> [TASK OBJECTIVE]:
Among the records below, determine how many lines have the word "Timing" in them; output only the number.

*** MATERIAL SUPPLIED ***

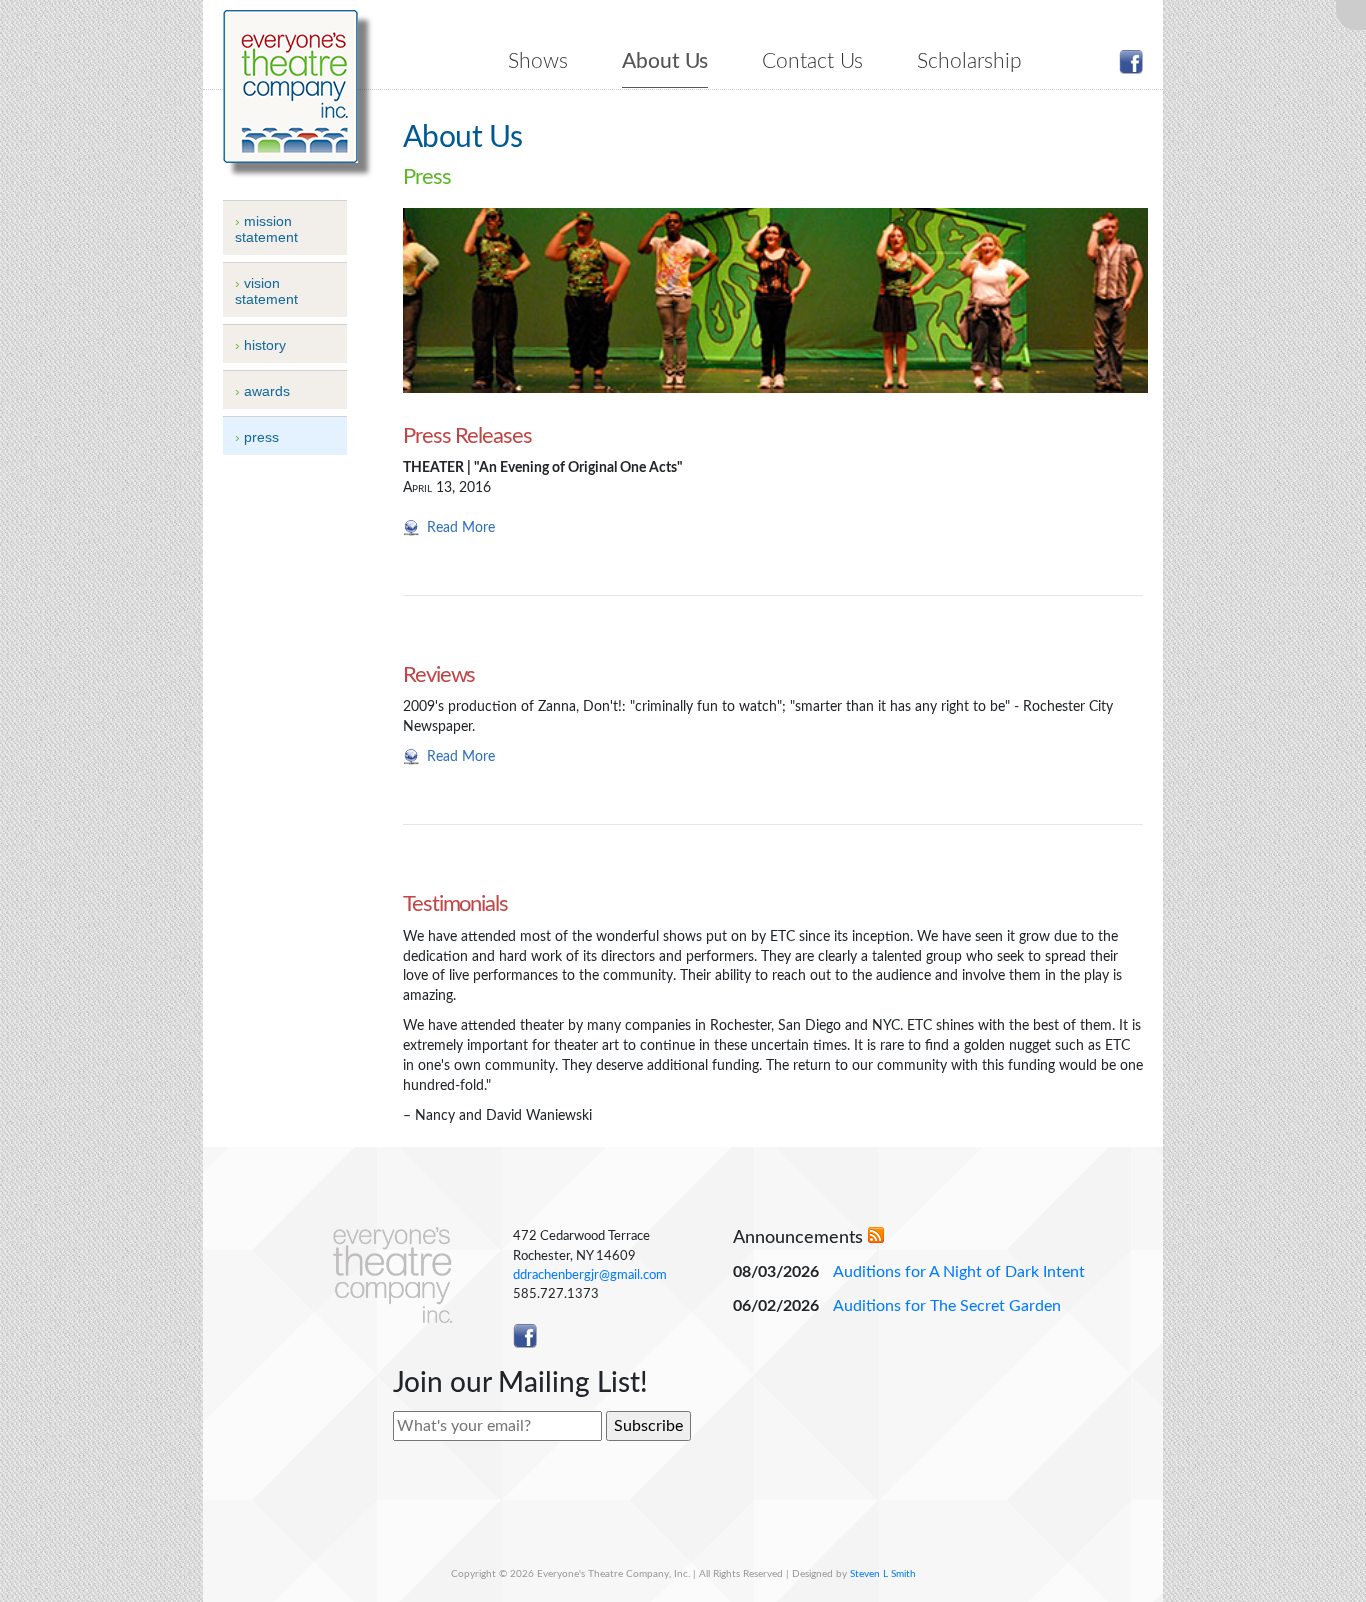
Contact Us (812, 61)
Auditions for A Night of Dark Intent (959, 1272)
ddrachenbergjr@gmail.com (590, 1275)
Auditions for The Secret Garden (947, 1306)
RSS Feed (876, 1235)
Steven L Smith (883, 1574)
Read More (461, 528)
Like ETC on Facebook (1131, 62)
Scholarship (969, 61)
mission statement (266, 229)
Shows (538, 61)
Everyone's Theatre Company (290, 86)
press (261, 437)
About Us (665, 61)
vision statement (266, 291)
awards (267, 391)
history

*** End of MATERIAL SUPPLIED ***
*** MATERIAL SUPPLIED ***

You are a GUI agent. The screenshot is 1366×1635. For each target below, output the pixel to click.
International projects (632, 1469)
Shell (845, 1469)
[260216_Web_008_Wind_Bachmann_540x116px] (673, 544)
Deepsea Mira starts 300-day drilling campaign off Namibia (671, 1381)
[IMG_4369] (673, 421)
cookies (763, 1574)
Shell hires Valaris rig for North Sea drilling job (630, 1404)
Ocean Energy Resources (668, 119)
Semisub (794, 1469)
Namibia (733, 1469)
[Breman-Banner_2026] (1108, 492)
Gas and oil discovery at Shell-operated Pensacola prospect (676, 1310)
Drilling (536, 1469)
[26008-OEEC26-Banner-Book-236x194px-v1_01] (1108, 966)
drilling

*** End of MATERIAL SUPPLIED ***
*** MATERIAL SUPPLIED ***

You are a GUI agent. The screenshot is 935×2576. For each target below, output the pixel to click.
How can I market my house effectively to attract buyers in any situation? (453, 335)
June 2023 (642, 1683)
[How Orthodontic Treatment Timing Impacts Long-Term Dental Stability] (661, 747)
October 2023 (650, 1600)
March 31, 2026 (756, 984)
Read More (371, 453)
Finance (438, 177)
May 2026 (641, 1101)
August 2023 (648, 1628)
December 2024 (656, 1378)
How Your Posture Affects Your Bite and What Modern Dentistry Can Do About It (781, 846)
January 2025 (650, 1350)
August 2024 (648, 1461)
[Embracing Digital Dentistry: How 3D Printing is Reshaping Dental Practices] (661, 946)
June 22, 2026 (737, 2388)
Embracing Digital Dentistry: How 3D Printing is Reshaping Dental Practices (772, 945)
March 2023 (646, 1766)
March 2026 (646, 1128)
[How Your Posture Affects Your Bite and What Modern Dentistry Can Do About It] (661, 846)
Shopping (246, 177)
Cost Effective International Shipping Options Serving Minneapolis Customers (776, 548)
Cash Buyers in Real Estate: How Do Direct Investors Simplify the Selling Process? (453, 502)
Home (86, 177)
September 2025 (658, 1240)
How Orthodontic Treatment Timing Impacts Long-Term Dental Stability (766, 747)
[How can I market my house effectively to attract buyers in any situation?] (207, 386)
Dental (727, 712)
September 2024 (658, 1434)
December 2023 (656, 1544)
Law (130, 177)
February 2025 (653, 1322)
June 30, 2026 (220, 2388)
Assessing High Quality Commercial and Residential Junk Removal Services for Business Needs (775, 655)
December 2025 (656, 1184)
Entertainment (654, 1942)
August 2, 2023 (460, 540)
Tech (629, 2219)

*** End of MATERIAL SUPPLIED ***

> [RESULT FOR THIS EXERCISE]:
2